駅前土曜寺子屋だより 学習方法の決め方

11月11日広報係 野﨑(文責)/馬場

駅前土曜寺子屋では、前241号(9月刊)で「学習者が少なく、2、3組が学習しているのみ」とご報告しておりましたが、コロナ流行が落ち着き、行動/入国制限も緩和されたためか、学習者の入会希望が増えてきました。逆に、迎え入れる会員が足りなく、学習希望者の方に待機していただいている状態が続いています。

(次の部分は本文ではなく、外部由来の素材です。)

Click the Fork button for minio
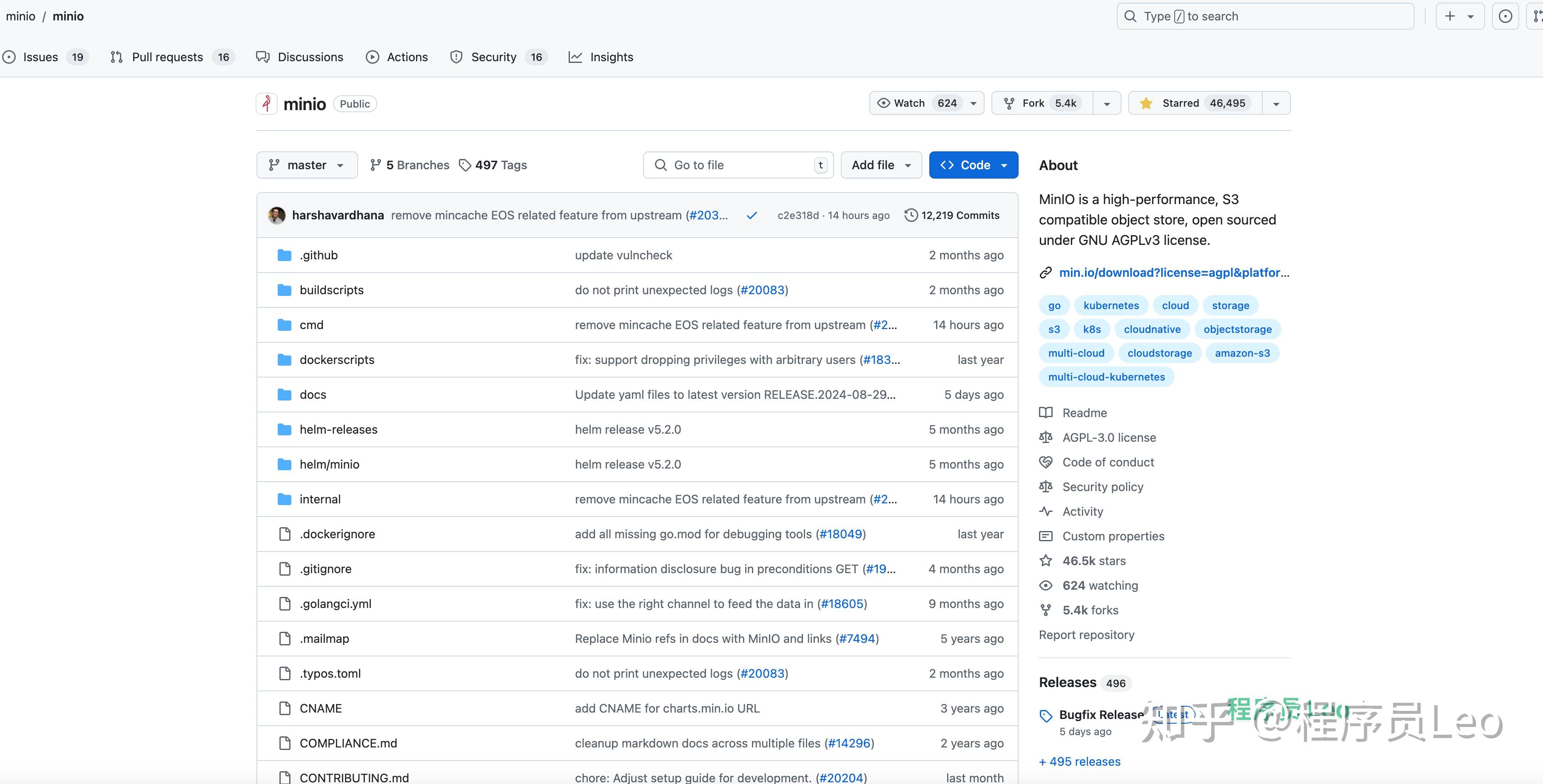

ただ、その待機期間も長くなっており、「待たせてばかりでは」との東寺子屋長の配慮によって、時間のとれる会員との間で、この10月22日より学習スタートとなりました。
今回、レポートするのは、そのような二組の学習ペアについてです。

個人的には、にほんごの会が学習プログラムをもつ学校ではなく(←否定しているわけではありません)、学習者の要望に沿う形でその日ごとの学習が成り立つ仕組みにあって、では、その要望にどのような学習方法で応え、学習を進めていくのか、それらのことを話し合う初回の打ち合わせと、その後、実際どのように進められたのか、に興味があります。
具体的には、10月22、29日に行われた打ち合わせ並びに初回学習の様子を、11月5日に担当会員にお聞きしました。

一組目は、スミスさん(ガーナ出身・30代半ば・男性)を会員亀山ユキコさんが迎え入れ、学習を始めたときの様子です。スミスさんは8月末より待機しており、亀山さんは、直接担当されている王さんが中国へ帰国中とのことで、王さんが帰国するまでのしばらくの間、担当されることになりました。

22日初顔合わせの日。スミスさんは、「日本の人と会話をしたい」との目的で入会。その理由は、お住いのマンションで、一日中オンラインで仕事されているため、人と会話をするのが稀だからだそう。ならばと、亀山さんも、スミスさんのことを聞き出そうといろいろお話されたそうですが、スミスさんは、あまり自分からはお話ししようとする方ではなかったようです。

そこで、亀山さんが、スミスさんとの「日常会話」を進めるために用意されたものとは?

29日の学習初日。この日の学習には、連絡の行き違いからたまたま教室に来られていた田中暁さん(さとる・中国出身・50代男性)が加わりました。
この田中さんはよくお話しされる方で、スミスさんにもよく話しかけてくれたそうです。その様子をご覧になって亀山さんも、男性どうしであれば会話も弾むかもしれない、事情・条件が許せばこのような組み合わせでの学習ができれば、と考えたそうです。

この日は図らずもこのような学習展開となりましたが、亀山さんがスミスさんとの学習のために用意されたのは、登山家・野口健さんの自伝でした。
この本を読んでの感想を、取材したこの日(5日)の学習でお聞きする予定だったそうですが、残念ながらスミスさんは、体調不良のためにお休み。スミスさんが通常どおり教室にいらっしゃっていれば、このレポートも、さらに、お二人の、今後の学習展開のしかたの一端をお伝えできるものになったかもしれません。

もう一組、22日に学習をスタートさせたのは、東寺子屋長がご自身の授業後に担当されることとなった“組”です。学習者は、通称シャザさんことラーマーさんと通称ナナさんことヴィルギアニさんとの、インドネシアからの留学生お二人(20代半ば、女性)です。この方たちとは、大学授業でのテキスト『初級日本語 げんき』を復習されていくとのことでした。

以上のように、学習者の要望は、大きく「会話をすること」「テキスト類を学習すること」の二つに分けられると思います。後者は、方法が具体的なものですが、前者については、有体に申し上げれば「話のネタ」の“引き出し”をいっぱい持っていないと弾むものも弾まない=授業が進めにくいものとなってしまいます(実感です)。今回は、“亀山さんの方法”を教えていただきましたが、今後は会を通じて広くそれらを集め、データベース化といっては大袈裟ですが、一つのプログラムのようなものができれば、と思いました。